Strona:Rudyard Kipling - Zwodne światło.djvu/231

Ta strona została skorygowana.

Leżał na kanapie i, gryząc wąsy, próbował wyobrazić sobie, czem będzie owa ciemność nocy, mającej trwać życie całe. Wtem błysnęło mu w myśli wspomnienie jednej ze scen sudańskich. Żołnierz z ich pułku został ugodzony w serce samo kulą Araba. Ból był tak nagły, czerwony strumień krwi trysnął tak gwałtownie, iż na obliczu jego w pierwszej chwili odbiło się tylko zdumienie, do komizmu doprowadzone. Na widok miny tej Torpenhow i Heldar, stojący obok, mimowolnym wybuchnęli śmiechem. Rysy jednak nieszczęśliwego wykrzywił w tej chwili spazm konania i runął on martwy u ich stóp.
Dick spróbował się rozśmiać z odczutego podówczas przerażenia.

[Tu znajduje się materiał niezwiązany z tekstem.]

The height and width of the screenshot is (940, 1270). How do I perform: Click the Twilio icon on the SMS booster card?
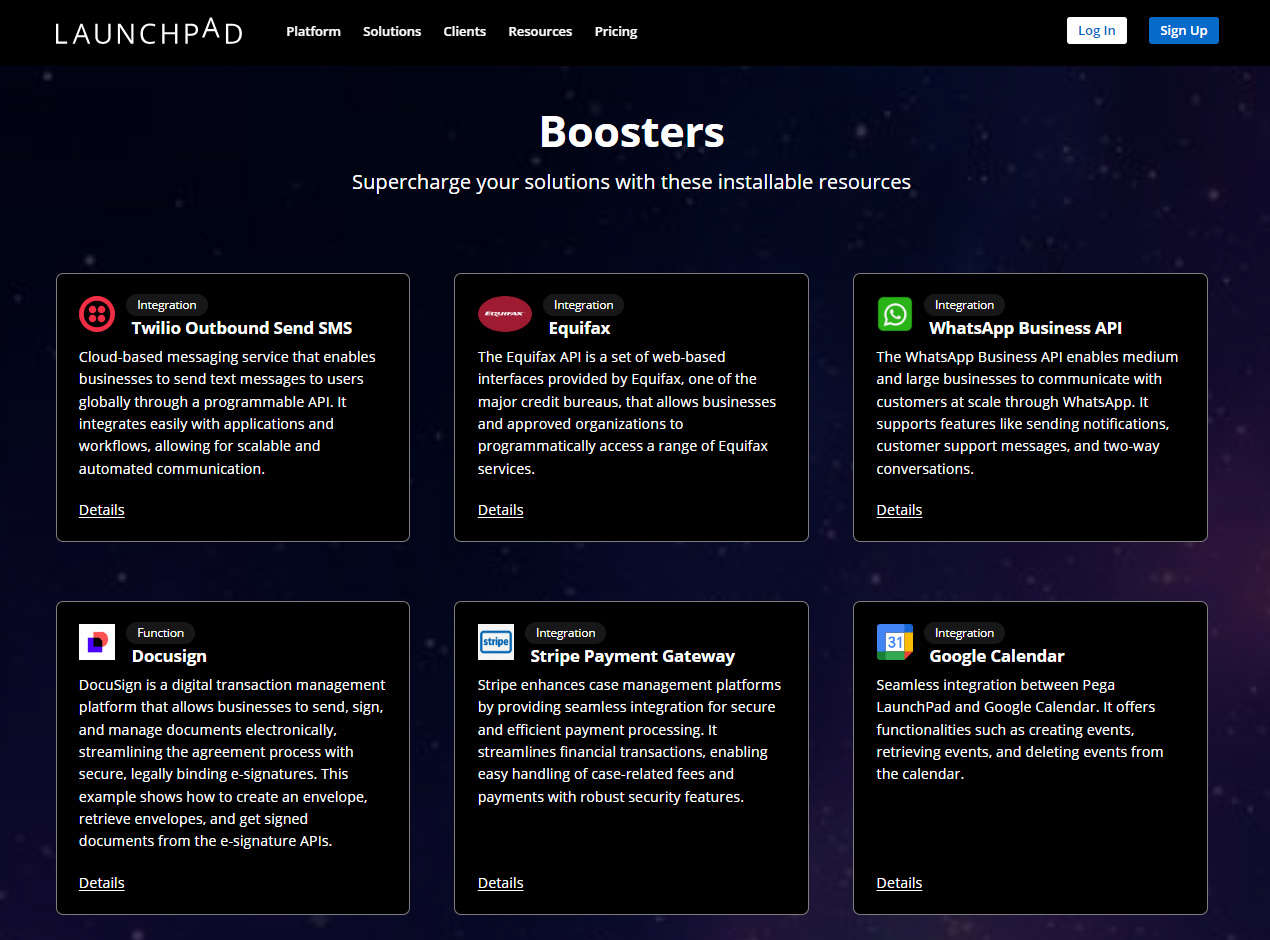[x=96, y=313]
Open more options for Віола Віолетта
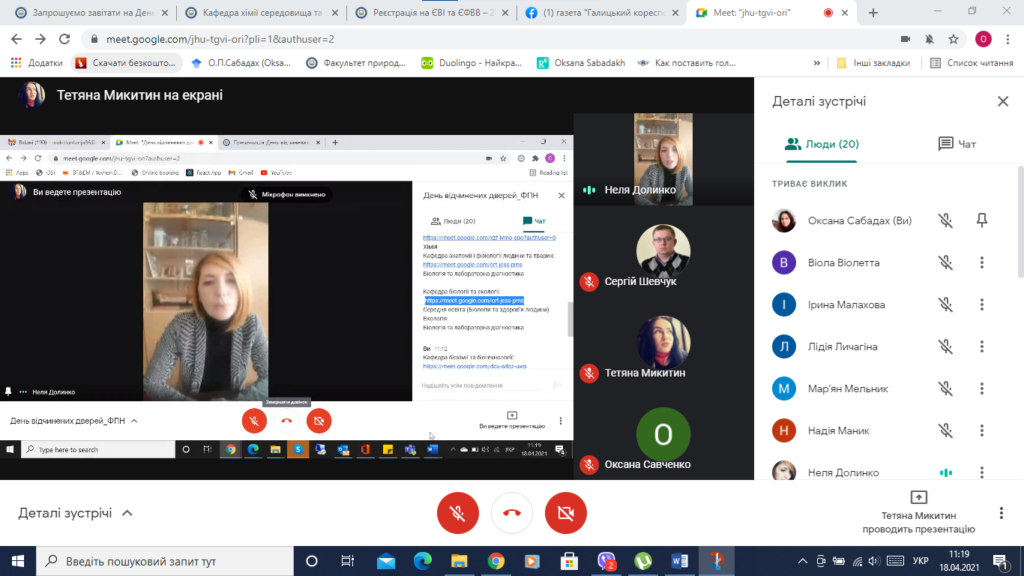1024x576 pixels. tap(982, 263)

— Zdaje się, że i we mnie taka sama ugodziła kula — myślał.
I chodził wzdłuż pracowni, najpierw z wolna, później coraz szybciej; strach jakiś niewytłómaczony pchał go i jak cień nieodstępny szedł tuż przy nim, gnając go coraz prędzej, coraz prędzej... a plamy koliste, a jasne, barwne płomyki skakały mu równocześnie przed oczami.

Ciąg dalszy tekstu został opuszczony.